Puyalón de Cuchas (or simply Puyalón) was an Aragonese left-wing nationalist political party formed in 2008, after a split from the Chunta Aragonesista. The party was reintegrated with Chunta in July 2026.

==Objectives==
The main objectives of Puyalón are achieving full national sovereignty for Aragón and building a socialist society. The party also supports the minority languages of Aragón: Catalan and Aragonese, feminism, ecologism and the integration of immigrants.

==History==
The first participation by Puyalón in elections was in the local elections of 2011, when the party gained a town councillor in Artieda. In the European elections of 2014 Puyalón supported (and participated in) The Peoples Decide (LPD), gaining 1,241 votes (0.27% of the vote in Aragón). In the municipal elections of 2015 Puyalón gained two town councillors, one in Artieda (Raúl Ramón Iguácel) and another in Pastriz (Rubén Ramos, elected in the list Ganar Pastriz).

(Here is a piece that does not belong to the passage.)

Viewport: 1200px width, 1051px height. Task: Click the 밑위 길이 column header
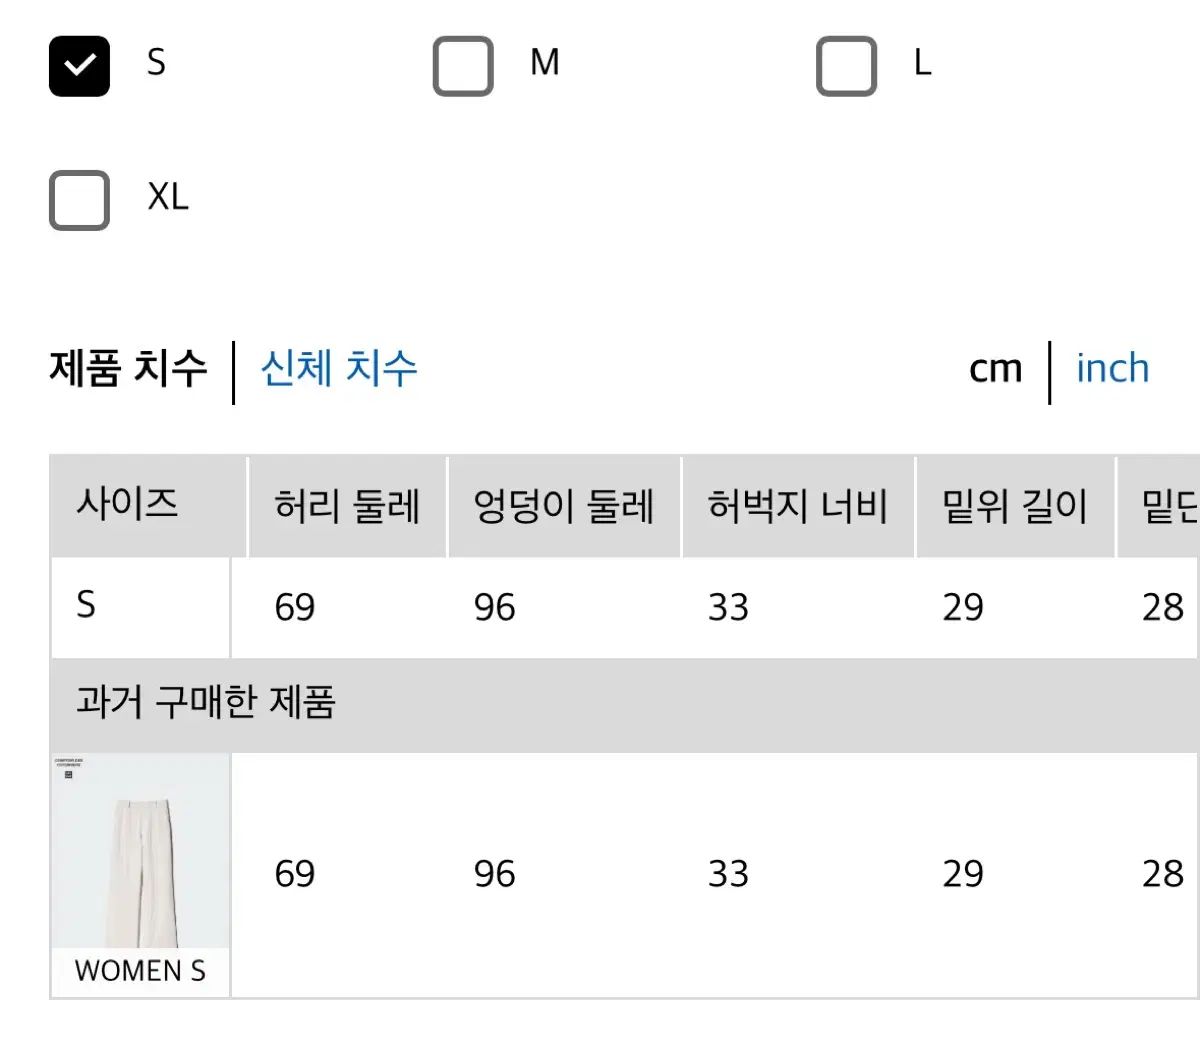[1014, 506]

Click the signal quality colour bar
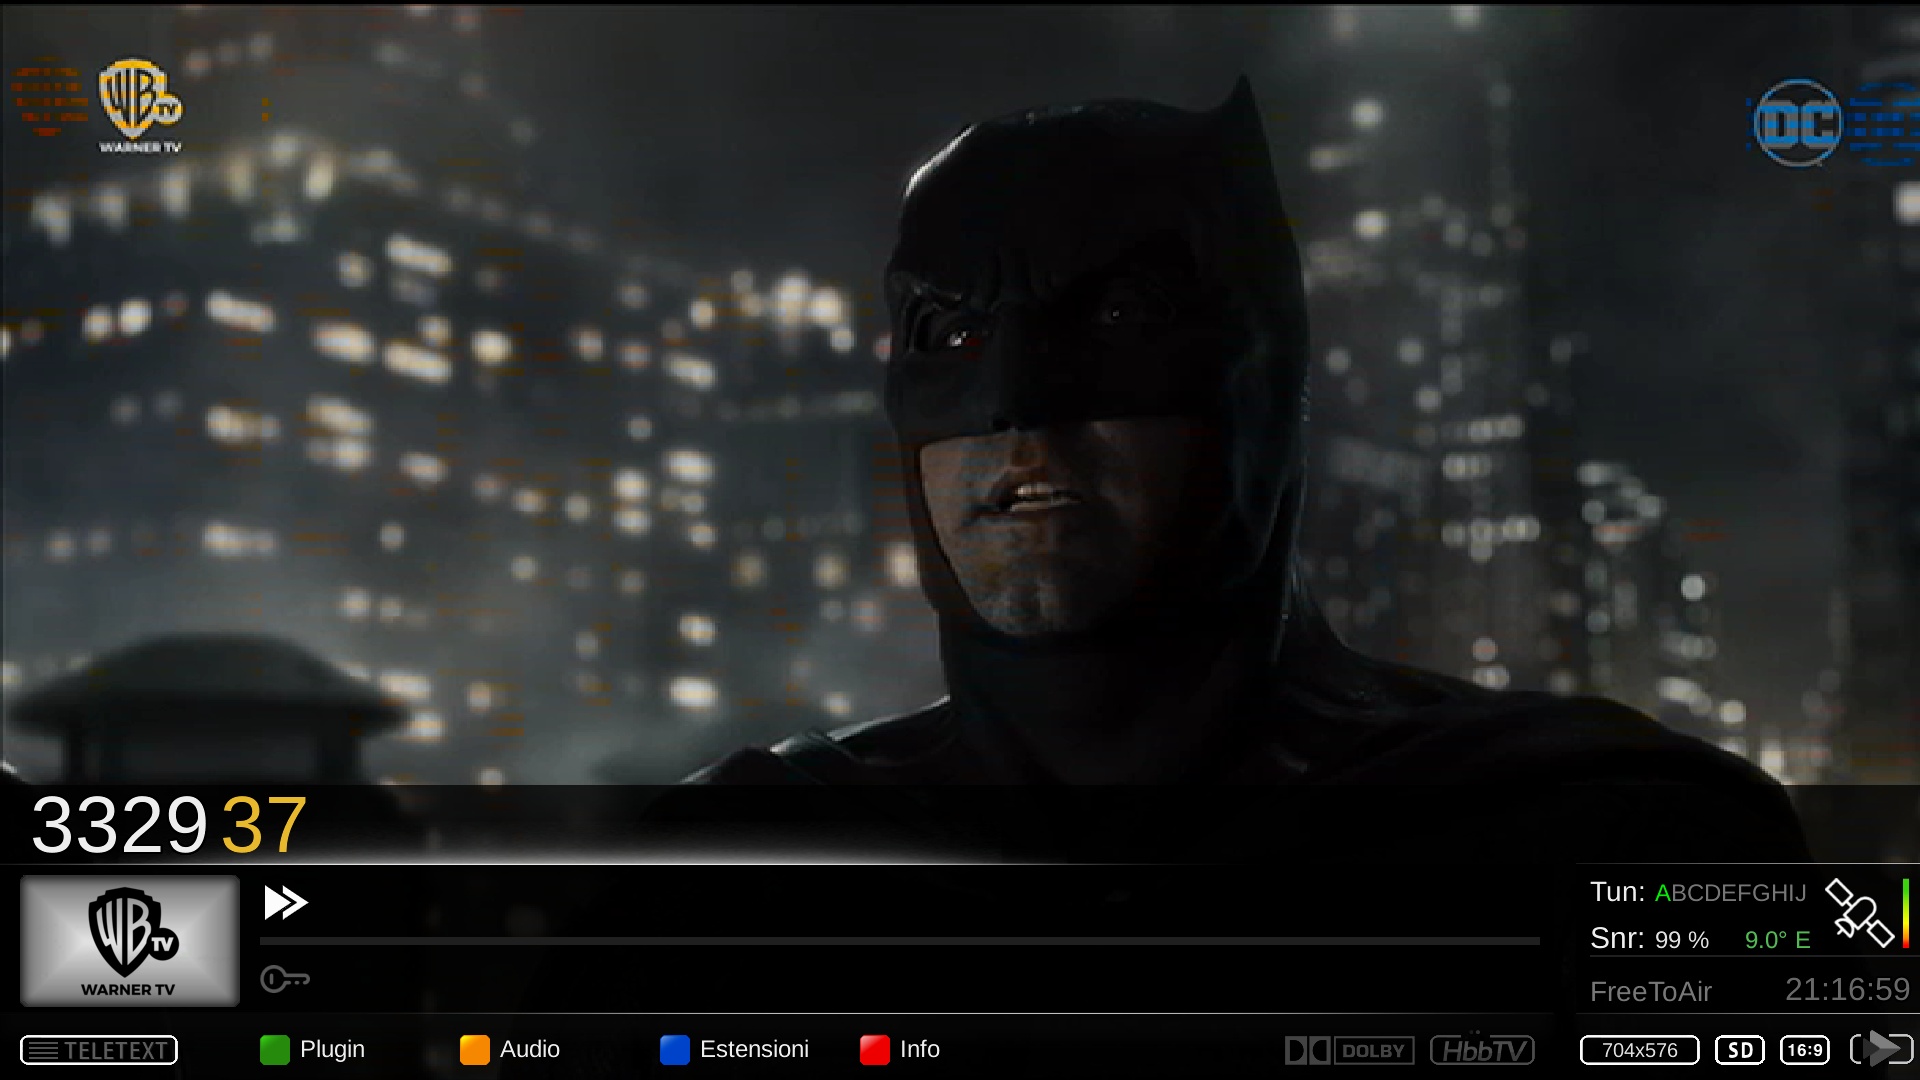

In the 2019 Spanish general election Puyalón won 835 votes (0.11% in Aragon), fielding candidates in all three Aragonese constituencies: Huesca (148 votes, 0.12%), Teruel (66 votes, 0.08%) and Zaragoza (621 votes, 0.11%). In the 2019 European parliament election in Spain, Puyalón supported the Republics Now coalition, the successor of the 2014 LPD coalition. Republics Now won 1,805 votes (0.27%) in Aragon.

On 25 May 2023, the party announced it would not contest the 2023 Spanish general election.

On 13 July 2026, the party announced that it would merge back into Chunta Aragonesista, from which Puyalón had originally split 18 years prior. The agreement between the parties was motivated by a desire to set aside their differences for the sake of a common cause, with the parties declaring their hope that the new pact would help "reactivate [old] networks, attract new sectors of society and strengthen the social base of left-wing Aragonese nationalism, particularly among those who never felt they could identify with traditional party structures".